The Bay Rays meanwhile play the Yankees those seven times. Let's give it the best case scenario and give them four wins there. They play three against the Orioles. Let's give them all three of those. They play the Red Sox four more times. Two wins would be realistic. And they play the Blue Jays three times and should win two of those games. That gives them an 11-6 record down the stretch. It won't be enough. Baseball Prospectus predicts the Bay Rays will go 9-8 down the stretch. That certainly won't do it.

The Red Sox play the Blue Jays twice. Toronto has played them tough, so let's split that series. The Red Sox play the Bay Rays four more times. Let's give them two of those. They play the Yankees three times and we've already given them two there. And here's where the deal gets done: The Red Sox have seven more games with the Baltimore Orioles. They should win at least five of those. That should give the Red Sox a record of 10-6 down the stretch. Baseball Prospectus has them going 9-7 the rest of the way.

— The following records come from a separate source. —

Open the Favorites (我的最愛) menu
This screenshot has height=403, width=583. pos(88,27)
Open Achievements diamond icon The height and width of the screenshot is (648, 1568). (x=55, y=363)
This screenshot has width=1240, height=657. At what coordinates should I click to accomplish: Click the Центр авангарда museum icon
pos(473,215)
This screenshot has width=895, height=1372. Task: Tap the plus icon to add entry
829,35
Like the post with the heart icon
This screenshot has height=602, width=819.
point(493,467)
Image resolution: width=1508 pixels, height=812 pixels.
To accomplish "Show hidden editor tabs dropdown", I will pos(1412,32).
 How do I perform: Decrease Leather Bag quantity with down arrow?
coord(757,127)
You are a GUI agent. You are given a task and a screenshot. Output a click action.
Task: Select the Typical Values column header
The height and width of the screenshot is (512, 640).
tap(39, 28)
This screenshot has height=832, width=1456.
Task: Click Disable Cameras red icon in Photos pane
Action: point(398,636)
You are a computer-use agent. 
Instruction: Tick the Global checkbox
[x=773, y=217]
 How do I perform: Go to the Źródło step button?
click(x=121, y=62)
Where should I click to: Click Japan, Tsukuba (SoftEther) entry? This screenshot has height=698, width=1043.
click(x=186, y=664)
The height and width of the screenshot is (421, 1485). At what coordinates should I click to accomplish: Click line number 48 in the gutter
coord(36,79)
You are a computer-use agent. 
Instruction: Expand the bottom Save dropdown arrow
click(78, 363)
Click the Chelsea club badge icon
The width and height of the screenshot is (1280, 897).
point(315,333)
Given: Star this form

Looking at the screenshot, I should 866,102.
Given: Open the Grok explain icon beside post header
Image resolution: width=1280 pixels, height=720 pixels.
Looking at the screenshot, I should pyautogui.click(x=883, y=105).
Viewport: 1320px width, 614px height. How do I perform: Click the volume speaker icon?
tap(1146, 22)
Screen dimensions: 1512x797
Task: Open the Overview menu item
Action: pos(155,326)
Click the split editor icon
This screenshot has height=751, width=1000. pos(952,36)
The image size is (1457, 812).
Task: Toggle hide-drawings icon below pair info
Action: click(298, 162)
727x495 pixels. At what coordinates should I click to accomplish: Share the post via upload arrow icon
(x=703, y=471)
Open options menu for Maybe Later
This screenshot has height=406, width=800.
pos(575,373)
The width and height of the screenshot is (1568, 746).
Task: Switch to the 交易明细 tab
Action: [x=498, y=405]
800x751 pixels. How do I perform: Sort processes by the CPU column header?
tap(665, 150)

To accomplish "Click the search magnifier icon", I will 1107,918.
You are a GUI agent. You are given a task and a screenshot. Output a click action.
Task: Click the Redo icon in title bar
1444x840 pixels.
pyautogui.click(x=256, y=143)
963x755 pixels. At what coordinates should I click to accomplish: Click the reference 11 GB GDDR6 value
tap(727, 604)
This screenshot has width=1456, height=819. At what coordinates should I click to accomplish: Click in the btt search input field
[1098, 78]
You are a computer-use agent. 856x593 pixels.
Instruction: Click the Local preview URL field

Let's say this writer has those records correctly pegged. The final standings would then look like this:

  • Yankees: 97-65
  • Red Sox: 95-67
  • Bay Rays: 92-70

The Bay Rays certainly have the strongest rotation going down the stretch. Jeff Niemann seems to be the only weakness with the way the others are pitching. And he's pretty darn good. But the Bay Rays still have plenty of outs in their line up despite the addition of Desmond Jennings. They also have weakness in the back end of their bullpen. The rotation has also piled up a bunch of innings by David Price and James Shields.

The Red Sox despite the loss of Kevin Youkilis to various injuries, still have the most potent line up of the three. Daniel Bard has cracked a bit of late, but his stuff combined with Jonathan Papelbon gives the Red Sox a dynamic back end that is much better than the Bay Rays'. 

The Yankees have shown a resilience despite some struggles with injuries. They have done a good job of resting their veterans. Jesus Montero gives them some late season pop and they have some young guns that can really throw called up in September. If Alex Rodriguez can get his health together down the stretch, that will simply add to their considerable fire power.

Let's face it, both the Red Sox and Yankees have some rotation questions right now. The patches the Yankees have used successfully all season are starting to become threadbare. The Red Sox rotation is banged up. There are some losses built into those rotations, no doubt. But the bottom line here is that the Bay Rays would have to run the table on their remaining games against those two teams ahead of them and that just doesn't seem possible. It might happen, but this writer doesn't see it.

The Angels have certainly made things interesting in the AL West, but their wild card chances are more remote that the Bay Rays. Sitting at 80 wins, the Angels would have to win 15 of their remaining 16 games to join the projected standings of the AL East listed above. That seems to be too tough a row to hoe. Baseball Prospectus lists them at 7-9 down the stretch. But the Angels should be better than that. The AL West title is their only chance here.

So hang on, Red Sox fans. You're going to the party.